RECORDS FOR PROCESSING:

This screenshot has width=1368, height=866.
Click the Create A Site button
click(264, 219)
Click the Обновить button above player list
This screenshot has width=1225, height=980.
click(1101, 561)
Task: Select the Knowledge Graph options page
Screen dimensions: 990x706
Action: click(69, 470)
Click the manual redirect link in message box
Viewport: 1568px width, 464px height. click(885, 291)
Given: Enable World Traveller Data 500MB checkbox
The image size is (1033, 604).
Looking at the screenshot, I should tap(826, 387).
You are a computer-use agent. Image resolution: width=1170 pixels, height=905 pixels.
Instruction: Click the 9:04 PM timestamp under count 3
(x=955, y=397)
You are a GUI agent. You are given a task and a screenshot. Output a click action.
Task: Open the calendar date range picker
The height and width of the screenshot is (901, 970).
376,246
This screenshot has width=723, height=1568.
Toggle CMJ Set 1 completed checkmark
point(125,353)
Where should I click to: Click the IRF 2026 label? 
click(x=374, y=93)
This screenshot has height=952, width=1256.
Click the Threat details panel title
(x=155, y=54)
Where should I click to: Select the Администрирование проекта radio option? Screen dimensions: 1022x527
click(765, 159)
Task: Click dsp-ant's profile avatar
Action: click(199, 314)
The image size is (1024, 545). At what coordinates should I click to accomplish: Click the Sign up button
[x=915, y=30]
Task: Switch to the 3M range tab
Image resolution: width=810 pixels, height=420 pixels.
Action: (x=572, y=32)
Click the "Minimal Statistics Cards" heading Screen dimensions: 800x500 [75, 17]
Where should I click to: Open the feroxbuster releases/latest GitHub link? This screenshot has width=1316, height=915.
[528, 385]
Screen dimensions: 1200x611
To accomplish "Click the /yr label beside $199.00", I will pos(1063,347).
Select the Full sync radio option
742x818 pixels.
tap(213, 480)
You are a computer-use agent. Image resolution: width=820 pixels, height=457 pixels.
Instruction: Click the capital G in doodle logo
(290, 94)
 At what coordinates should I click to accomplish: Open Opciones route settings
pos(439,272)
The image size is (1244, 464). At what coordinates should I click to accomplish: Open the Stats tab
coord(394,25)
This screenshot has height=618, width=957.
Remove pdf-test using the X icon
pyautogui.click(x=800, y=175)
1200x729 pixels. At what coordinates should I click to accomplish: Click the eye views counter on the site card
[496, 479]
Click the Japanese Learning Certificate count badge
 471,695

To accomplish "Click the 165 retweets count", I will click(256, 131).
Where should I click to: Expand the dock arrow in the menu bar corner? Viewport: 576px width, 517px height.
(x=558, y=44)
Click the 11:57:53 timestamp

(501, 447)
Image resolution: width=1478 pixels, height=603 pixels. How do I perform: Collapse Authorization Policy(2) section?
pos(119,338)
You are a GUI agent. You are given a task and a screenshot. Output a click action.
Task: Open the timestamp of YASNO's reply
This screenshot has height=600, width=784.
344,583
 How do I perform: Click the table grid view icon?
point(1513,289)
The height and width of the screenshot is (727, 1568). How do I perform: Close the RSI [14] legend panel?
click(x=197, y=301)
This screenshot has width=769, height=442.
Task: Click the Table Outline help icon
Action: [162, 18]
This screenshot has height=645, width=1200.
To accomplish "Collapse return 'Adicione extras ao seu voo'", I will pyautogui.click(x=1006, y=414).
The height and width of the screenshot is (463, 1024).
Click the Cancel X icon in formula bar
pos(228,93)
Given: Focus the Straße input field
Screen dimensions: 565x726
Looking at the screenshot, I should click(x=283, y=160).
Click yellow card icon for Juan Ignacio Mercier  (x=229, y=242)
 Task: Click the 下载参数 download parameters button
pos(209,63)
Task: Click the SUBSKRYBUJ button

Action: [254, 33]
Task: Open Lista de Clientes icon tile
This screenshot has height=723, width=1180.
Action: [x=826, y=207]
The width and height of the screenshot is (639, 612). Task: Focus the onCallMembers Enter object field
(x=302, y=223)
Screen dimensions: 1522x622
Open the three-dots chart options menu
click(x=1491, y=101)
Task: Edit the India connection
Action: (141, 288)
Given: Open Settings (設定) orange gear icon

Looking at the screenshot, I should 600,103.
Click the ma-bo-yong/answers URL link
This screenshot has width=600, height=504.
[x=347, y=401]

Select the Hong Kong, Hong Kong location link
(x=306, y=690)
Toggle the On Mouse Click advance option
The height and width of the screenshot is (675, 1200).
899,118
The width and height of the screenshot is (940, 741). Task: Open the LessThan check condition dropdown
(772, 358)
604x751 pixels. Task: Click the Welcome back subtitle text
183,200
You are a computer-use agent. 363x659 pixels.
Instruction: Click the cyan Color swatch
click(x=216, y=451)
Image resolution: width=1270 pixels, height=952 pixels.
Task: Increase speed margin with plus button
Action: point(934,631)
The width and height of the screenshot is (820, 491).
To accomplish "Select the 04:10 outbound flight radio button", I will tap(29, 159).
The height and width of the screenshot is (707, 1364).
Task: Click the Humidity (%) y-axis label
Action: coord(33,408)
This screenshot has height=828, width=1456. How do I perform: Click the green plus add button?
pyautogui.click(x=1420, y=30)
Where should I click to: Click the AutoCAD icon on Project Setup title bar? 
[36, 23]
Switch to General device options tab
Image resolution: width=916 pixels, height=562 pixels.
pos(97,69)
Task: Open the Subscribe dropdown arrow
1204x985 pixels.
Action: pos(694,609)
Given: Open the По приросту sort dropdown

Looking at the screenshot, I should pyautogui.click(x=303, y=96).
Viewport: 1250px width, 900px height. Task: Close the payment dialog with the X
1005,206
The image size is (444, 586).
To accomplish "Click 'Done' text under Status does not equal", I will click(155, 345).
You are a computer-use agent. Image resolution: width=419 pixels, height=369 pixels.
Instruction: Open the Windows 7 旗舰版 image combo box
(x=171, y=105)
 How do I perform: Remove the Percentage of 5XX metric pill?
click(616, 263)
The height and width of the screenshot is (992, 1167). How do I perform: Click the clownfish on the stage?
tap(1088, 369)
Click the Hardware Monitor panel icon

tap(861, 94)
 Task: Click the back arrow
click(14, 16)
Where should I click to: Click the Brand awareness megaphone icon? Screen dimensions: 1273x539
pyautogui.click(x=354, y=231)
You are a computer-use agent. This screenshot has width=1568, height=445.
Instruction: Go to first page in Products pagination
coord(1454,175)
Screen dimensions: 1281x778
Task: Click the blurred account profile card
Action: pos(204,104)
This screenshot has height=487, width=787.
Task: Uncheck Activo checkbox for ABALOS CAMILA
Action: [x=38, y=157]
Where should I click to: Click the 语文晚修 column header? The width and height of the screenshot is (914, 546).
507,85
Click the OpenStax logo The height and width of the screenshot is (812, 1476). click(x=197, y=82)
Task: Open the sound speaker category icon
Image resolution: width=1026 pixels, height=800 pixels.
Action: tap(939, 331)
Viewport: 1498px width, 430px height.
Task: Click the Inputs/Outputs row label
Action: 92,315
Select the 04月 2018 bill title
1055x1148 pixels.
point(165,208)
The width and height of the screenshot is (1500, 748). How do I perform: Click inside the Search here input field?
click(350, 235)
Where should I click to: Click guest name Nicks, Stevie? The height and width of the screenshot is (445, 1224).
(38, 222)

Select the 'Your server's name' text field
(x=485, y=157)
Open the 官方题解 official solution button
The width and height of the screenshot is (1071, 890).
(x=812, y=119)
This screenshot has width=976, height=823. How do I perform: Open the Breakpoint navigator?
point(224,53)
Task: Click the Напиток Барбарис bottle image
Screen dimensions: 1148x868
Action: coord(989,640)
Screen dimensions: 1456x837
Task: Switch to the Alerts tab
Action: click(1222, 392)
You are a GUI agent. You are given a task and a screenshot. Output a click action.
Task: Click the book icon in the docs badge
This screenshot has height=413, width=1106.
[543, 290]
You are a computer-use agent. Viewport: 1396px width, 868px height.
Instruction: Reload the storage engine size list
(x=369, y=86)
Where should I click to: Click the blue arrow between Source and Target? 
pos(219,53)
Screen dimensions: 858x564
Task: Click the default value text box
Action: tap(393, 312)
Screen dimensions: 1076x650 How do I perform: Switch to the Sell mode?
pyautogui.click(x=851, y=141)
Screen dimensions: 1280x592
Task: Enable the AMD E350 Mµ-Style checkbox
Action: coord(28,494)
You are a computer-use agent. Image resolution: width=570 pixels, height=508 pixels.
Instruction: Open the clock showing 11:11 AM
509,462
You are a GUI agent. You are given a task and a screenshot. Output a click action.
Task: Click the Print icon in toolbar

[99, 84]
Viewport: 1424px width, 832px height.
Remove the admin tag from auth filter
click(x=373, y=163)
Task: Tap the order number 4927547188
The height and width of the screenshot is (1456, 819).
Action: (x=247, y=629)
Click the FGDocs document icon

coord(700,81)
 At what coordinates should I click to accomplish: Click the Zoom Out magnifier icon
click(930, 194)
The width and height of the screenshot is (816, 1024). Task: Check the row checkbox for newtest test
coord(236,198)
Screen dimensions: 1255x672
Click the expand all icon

ASSIGNMENT: Report every line of the entries that carries the word "computer".

REPLY:
You are a computer-use agent. Image resolution: width=1170 pixels, height=905 pixels.
You are a computer-use agent. Image resolution: width=820 pixels, height=457 pixels.
You are a computer-use agent. 363x659 pixels.
You are a computer-use agent. Image resolution: width=419 pixels, height=369 pixels.
You are a computer-use agent. This screenshot has width=1568, height=445.
You are a computer-use agent. Viewport: 1396px width, 868px height.
You are a computer-use agent. Image resolution: width=570 pixels, height=508 pixels.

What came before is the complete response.